What you need to do | From the line with "华中视频 (80, 835)" to the line with "Blog (9, 2519)", retype every line exactly, including those two, and leave out the rest of the data below.

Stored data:
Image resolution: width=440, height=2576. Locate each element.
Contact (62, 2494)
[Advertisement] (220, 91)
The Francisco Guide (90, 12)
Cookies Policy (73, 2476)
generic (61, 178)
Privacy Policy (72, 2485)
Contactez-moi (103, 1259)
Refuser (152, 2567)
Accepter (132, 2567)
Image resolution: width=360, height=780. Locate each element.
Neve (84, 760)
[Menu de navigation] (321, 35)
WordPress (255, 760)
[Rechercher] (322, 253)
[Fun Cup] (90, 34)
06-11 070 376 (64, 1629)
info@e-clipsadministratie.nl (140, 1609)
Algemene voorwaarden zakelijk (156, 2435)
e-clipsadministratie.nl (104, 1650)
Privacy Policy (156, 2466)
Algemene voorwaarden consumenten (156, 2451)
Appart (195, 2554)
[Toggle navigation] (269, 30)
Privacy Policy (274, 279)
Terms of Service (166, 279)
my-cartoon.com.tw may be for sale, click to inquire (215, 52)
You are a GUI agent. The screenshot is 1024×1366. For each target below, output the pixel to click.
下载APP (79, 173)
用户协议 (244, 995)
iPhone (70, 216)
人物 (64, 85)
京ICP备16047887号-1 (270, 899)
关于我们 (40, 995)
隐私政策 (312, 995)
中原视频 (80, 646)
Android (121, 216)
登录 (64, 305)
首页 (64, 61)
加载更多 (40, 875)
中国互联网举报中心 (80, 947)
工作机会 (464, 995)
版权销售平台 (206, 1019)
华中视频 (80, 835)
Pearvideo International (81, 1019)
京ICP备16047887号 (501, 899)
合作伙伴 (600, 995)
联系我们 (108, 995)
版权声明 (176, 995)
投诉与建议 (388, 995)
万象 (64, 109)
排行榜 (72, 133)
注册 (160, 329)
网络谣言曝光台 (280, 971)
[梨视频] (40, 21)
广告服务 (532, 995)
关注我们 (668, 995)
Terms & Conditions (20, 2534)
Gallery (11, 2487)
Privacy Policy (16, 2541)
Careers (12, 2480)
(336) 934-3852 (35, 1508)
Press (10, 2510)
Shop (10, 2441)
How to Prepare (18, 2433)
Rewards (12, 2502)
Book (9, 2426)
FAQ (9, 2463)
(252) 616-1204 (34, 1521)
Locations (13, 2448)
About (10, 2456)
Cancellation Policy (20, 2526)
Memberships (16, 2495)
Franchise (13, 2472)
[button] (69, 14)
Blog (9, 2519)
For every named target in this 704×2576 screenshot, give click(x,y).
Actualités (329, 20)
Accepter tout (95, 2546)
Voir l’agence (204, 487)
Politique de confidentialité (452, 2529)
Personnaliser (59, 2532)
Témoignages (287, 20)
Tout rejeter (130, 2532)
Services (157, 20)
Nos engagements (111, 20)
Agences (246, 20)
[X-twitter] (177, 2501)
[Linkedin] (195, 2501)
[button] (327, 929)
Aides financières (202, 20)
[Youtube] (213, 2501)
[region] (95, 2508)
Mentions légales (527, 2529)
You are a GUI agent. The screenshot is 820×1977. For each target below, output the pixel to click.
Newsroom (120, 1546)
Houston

Solution for this problem |
华中视频 (80, 835)
Pearvideo International (81, 1019)
京ICP备16047887号 (501, 899)
合作伙伴 (600, 995)
联系我们 (108, 995)
版权声明 (176, 995)
投诉与建议 (388, 995)
万象 (64, 109)
排行榜 (72, 133)
注册 (160, 329)
网络谣言曝光台 (280, 971)
[梨视频] (40, 21)
广告服务 (532, 995)
关注我们 (668, 995)
Terms & Conditions (20, 2534)
Gallery (11, 2487)
Privacy Policy (16, 2541)
Careers (12, 2480)
(336) 934-3852 (35, 1508)
Press (10, 2510)
Shop (10, 2441)
How to Prepare (18, 2433)
Rewards (12, 2502)
Book (9, 2426)
FAQ (9, 2463)
(252) 616-1204 (34, 1521)
Locations (13, 2448)
About (10, 2456)
Cancellation Policy (20, 2526)
Memberships (16, 2495)
Franchise (13, 2472)
[button] (69, 14)
Blog (9, 2519)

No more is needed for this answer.